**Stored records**
┏━━
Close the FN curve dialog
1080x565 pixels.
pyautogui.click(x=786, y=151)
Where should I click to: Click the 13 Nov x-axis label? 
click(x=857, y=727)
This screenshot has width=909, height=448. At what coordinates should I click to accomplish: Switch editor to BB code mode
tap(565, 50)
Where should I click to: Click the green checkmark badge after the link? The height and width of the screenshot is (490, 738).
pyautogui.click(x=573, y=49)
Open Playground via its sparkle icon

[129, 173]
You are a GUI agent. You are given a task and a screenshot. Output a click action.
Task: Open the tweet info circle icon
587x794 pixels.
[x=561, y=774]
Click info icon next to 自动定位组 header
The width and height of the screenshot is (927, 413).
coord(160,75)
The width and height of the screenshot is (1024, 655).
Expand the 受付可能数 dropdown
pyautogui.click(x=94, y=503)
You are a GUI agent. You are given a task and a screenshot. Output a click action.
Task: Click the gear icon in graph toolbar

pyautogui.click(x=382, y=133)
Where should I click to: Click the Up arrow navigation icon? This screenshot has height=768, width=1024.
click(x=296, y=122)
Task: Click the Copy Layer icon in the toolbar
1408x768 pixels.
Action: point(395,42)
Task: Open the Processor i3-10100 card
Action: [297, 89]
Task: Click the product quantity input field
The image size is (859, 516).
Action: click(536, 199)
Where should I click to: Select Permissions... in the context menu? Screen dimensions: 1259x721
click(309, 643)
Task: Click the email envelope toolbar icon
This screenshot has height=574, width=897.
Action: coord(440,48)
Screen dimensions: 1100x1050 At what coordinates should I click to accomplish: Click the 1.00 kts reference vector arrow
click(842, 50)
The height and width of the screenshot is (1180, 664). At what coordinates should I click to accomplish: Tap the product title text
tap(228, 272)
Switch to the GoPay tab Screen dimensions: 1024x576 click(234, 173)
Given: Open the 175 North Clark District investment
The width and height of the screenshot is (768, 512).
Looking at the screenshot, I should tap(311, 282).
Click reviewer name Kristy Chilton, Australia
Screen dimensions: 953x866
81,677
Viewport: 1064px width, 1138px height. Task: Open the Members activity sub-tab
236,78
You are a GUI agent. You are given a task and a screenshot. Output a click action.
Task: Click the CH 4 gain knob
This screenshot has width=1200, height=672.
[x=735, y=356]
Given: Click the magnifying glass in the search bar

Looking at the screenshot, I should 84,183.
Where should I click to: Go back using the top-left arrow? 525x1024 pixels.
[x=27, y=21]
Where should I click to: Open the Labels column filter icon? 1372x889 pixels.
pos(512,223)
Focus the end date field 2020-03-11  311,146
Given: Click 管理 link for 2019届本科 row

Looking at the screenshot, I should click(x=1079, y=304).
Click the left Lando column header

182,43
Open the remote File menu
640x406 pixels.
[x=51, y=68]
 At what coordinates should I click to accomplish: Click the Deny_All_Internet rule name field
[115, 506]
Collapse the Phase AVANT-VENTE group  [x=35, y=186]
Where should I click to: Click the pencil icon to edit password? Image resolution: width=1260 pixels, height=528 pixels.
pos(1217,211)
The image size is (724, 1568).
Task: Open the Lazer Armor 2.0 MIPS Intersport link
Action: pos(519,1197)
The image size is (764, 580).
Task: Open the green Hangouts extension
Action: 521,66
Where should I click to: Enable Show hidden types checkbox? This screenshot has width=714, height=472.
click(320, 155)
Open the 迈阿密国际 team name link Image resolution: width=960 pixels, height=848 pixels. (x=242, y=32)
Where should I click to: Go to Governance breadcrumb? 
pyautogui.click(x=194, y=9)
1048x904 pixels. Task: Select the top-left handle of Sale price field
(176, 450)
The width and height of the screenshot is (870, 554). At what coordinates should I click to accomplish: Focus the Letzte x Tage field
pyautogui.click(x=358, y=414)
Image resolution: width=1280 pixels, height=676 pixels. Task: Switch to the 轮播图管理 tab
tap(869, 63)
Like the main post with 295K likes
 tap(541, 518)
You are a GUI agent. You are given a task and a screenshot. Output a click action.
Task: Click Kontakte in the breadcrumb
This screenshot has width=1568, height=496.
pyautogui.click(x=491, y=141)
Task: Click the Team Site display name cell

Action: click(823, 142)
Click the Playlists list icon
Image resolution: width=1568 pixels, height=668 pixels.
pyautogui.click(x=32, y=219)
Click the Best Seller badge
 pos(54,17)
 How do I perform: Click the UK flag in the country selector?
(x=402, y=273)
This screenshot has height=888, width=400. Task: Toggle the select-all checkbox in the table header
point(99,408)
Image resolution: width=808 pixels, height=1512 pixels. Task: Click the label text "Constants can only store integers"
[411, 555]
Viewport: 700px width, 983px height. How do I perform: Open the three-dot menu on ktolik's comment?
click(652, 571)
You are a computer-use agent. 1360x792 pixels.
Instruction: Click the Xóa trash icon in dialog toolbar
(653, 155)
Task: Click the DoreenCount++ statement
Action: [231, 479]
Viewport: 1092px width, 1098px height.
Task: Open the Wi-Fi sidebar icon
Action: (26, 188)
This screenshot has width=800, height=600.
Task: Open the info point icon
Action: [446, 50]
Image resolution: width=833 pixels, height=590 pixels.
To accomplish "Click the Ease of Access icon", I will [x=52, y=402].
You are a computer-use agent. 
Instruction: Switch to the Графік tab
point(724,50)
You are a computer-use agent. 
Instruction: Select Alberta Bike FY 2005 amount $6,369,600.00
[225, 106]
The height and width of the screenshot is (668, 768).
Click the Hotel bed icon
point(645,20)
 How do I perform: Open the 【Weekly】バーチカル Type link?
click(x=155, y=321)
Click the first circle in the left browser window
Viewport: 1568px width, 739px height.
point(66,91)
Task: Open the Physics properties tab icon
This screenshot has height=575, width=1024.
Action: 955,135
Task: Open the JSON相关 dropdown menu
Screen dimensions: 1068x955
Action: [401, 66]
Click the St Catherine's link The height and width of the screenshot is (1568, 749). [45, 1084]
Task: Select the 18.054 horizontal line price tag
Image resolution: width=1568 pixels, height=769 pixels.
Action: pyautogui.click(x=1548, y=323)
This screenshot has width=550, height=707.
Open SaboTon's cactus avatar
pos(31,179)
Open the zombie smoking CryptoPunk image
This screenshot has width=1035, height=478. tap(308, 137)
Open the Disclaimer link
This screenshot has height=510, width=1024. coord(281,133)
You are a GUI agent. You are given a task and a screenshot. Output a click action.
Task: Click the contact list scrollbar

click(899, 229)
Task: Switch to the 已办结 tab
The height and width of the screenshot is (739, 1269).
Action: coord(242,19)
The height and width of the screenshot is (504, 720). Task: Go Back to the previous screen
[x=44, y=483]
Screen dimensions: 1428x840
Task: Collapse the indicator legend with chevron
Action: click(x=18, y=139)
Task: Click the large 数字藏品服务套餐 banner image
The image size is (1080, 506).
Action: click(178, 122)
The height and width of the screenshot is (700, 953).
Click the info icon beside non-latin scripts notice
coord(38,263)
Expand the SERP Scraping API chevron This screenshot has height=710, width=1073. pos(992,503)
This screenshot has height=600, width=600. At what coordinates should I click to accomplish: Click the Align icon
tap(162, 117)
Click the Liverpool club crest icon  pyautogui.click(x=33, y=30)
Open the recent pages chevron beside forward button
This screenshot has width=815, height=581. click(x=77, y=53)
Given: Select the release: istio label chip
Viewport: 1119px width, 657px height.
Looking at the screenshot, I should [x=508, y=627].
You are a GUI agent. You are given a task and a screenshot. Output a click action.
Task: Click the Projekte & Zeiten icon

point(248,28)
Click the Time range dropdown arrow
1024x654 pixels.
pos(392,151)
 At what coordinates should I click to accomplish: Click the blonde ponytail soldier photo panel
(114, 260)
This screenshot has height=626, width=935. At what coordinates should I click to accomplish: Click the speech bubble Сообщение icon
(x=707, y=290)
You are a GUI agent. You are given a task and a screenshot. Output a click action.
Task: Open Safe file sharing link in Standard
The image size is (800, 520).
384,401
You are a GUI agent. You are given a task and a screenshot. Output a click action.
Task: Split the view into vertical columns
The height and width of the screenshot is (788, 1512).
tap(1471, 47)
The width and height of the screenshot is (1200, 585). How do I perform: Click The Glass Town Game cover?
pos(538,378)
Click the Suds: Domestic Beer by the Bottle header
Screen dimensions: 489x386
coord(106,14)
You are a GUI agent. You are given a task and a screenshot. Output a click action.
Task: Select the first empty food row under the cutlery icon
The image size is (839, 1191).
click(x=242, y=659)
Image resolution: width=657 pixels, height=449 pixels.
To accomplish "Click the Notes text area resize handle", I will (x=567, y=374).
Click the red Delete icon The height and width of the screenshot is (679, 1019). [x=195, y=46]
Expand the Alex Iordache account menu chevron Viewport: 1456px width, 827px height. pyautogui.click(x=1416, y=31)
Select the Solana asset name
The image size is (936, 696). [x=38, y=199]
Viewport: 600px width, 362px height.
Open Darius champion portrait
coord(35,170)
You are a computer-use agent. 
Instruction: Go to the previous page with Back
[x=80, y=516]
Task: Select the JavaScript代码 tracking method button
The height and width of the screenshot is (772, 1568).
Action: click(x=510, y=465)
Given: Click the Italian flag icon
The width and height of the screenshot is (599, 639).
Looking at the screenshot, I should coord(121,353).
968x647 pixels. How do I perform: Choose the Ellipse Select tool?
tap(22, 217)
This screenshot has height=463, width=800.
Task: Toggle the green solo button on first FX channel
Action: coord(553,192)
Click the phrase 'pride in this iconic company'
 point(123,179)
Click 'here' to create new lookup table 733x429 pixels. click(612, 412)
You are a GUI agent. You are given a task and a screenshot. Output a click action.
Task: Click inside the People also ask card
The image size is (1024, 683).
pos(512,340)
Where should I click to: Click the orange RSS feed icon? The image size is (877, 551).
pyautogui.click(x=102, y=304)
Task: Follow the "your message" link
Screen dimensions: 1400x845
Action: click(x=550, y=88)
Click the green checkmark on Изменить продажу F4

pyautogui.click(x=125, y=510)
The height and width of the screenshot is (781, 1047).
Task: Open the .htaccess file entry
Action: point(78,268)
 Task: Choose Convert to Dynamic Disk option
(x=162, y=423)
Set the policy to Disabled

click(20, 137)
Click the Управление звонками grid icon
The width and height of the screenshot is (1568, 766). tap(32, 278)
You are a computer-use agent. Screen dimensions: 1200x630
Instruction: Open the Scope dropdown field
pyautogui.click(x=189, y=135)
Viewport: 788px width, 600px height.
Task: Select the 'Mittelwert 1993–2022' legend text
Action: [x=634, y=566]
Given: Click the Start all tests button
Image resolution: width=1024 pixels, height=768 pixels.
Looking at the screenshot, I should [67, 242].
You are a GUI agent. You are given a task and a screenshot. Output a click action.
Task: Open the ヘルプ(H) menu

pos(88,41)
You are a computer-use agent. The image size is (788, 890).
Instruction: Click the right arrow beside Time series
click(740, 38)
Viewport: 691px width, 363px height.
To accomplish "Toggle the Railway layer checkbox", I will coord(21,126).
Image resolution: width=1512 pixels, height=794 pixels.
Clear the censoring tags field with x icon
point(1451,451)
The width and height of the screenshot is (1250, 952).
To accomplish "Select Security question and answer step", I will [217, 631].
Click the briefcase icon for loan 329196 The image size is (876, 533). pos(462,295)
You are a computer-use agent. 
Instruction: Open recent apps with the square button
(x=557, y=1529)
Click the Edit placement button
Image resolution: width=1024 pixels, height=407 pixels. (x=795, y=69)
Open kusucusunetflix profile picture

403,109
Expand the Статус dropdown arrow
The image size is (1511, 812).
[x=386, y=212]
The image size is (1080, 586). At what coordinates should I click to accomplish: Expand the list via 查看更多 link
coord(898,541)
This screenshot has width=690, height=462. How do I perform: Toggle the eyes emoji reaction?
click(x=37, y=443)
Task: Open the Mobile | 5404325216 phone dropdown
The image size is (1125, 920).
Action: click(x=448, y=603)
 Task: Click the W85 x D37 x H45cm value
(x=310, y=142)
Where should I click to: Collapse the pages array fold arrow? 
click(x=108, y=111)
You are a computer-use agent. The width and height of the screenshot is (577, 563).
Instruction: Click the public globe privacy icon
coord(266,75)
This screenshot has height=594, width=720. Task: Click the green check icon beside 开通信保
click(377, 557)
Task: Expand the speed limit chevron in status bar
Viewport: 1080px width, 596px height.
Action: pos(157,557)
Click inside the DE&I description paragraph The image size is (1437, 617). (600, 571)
┗━━
In the data above, which lines lie between the line with "Click reviewer name Kristy Chilton, Australia" and the line with "Collapse the Phase", inclusive? Print those lines exactly and nothing else.

Click reviewer name Kristy Chilton, Australia
Screen dimensions: 953x866
81,677
Viewport: 1064px width, 1138px height. Task: Open the Members activity sub-tab
236,78
You are a GUI agent. You are given a task and a screenshot. Output a click action.
Task: Click the CH 4 gain knob
This screenshot has width=1200, height=672.
[x=735, y=356]
Given: Click the magnifying glass in the search bar

Looking at the screenshot, I should 84,183.
Where should I click to: Go back using the top-left arrow? 525x1024 pixels.
[x=27, y=21]
Where should I click to: Open the Labels column filter icon? 1372x889 pixels.
pos(512,223)
Focus the end date field 2020-03-11  311,146
Given: Click 管理 link for 2019届本科 row

Looking at the screenshot, I should click(x=1079, y=304).
Click the left Lando column header

182,43
Open the remote File menu
640x406 pixels.
[x=51, y=68]
 At what coordinates should I click to accomplish: Click the Deny_All_Internet rule name field
[115, 506]
Collapse the Phase AVANT-VENTE group  [x=35, y=186]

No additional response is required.